Vernon Leader

Personal information
- Full name: John Vernon Leader
- Born: 14 May 1908 Christchurch, Canterbury, New Zealand
- Died: 22 March 1995 (aged 86) Dunedin, Otago, New Zealand
- Batting: Left-handed
- Bowling: Right-arm medium

Domestic team information
- 1928/29–1940/41: Otago

Career statistics
| Competition | First-class |
| Matches | 11 |
| Runs scored | 292 |
| Batting average | 17.17 |
| 100s/50s | 0/1 |
| Top score | 58 |
| Balls bowled | 1315 |
| Wickets | 18 |
| Bowling average | 26.38 |
| 5 wickets in innings | 1 |
| 10 wickets in match | 0 |
| Best bowling | 6/44 |
| Catches/stumpings | 2/– |
- Source: ESPNcricinfo, 7 February 2024

= Vernon Leader =

New Zealand cricketer

John Vernon Leader (14 May 1908 – 22 March 1995) was a New Zealand cricketer and mountaineer.
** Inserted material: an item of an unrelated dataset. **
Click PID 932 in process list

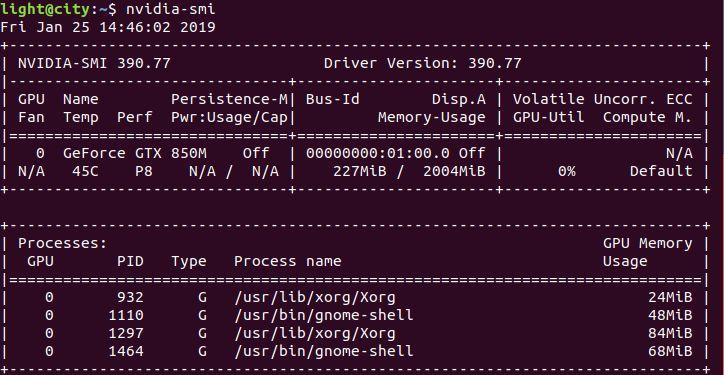click(x=130, y=297)
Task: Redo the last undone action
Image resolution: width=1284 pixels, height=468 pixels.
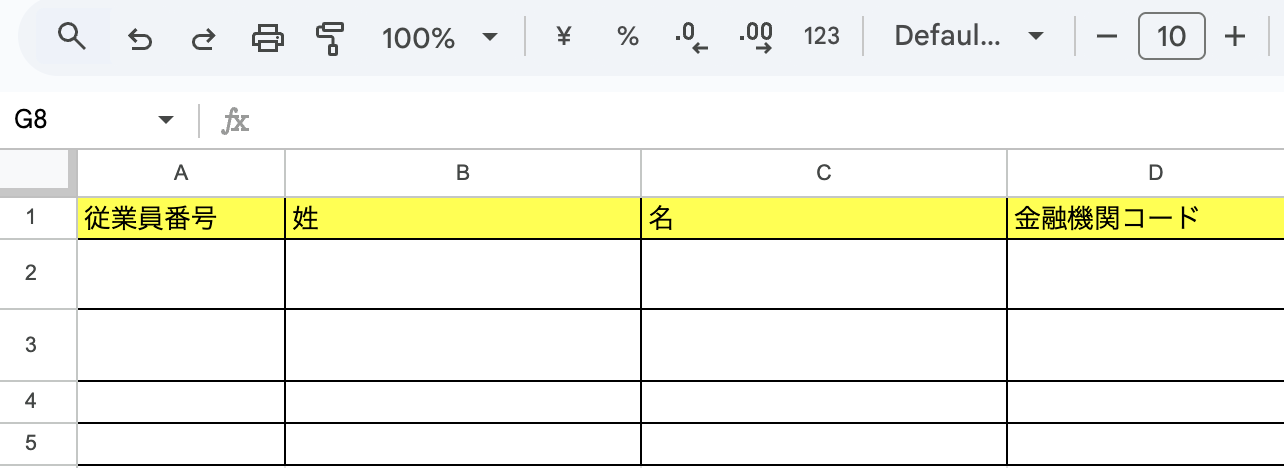Action: (203, 38)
He played eleven first-class matches for Otago between the 1928–29 and 1940–41 seasons.

Leader was born at Christchurch in 1908 but was educated at Otago Boys' High School in Dunedin. He played schools representative cricket for Otago.

Leader made his senior representative debut during the 1928–29 season in a Plunket Shield match against Auckland at Carisbrook, scoring seven runs and not taking a wicket. He played irregularly for the provincial side―his next two first-class appearances were during Otago's Plunket Shield winning campaign of 1932–33. In a total of 11 first-class matches he scored 292 runs and took 18 wickets, making his last first-class appearances during the 1940–41 season. His best performance came in the 1938–39 Plunket Shield, when he took 6 for 44 and 3 for 58 against Auckland. In the 1950s he was one of the selectors for Otago.

Leader was a notable mountain climber. In 1935 he became the first person to climb West Peak on Mount Earnslaw alone. In 1972, aged 64, he became the oldest person to make the "grand traverse" of Mount Cook's three peaks.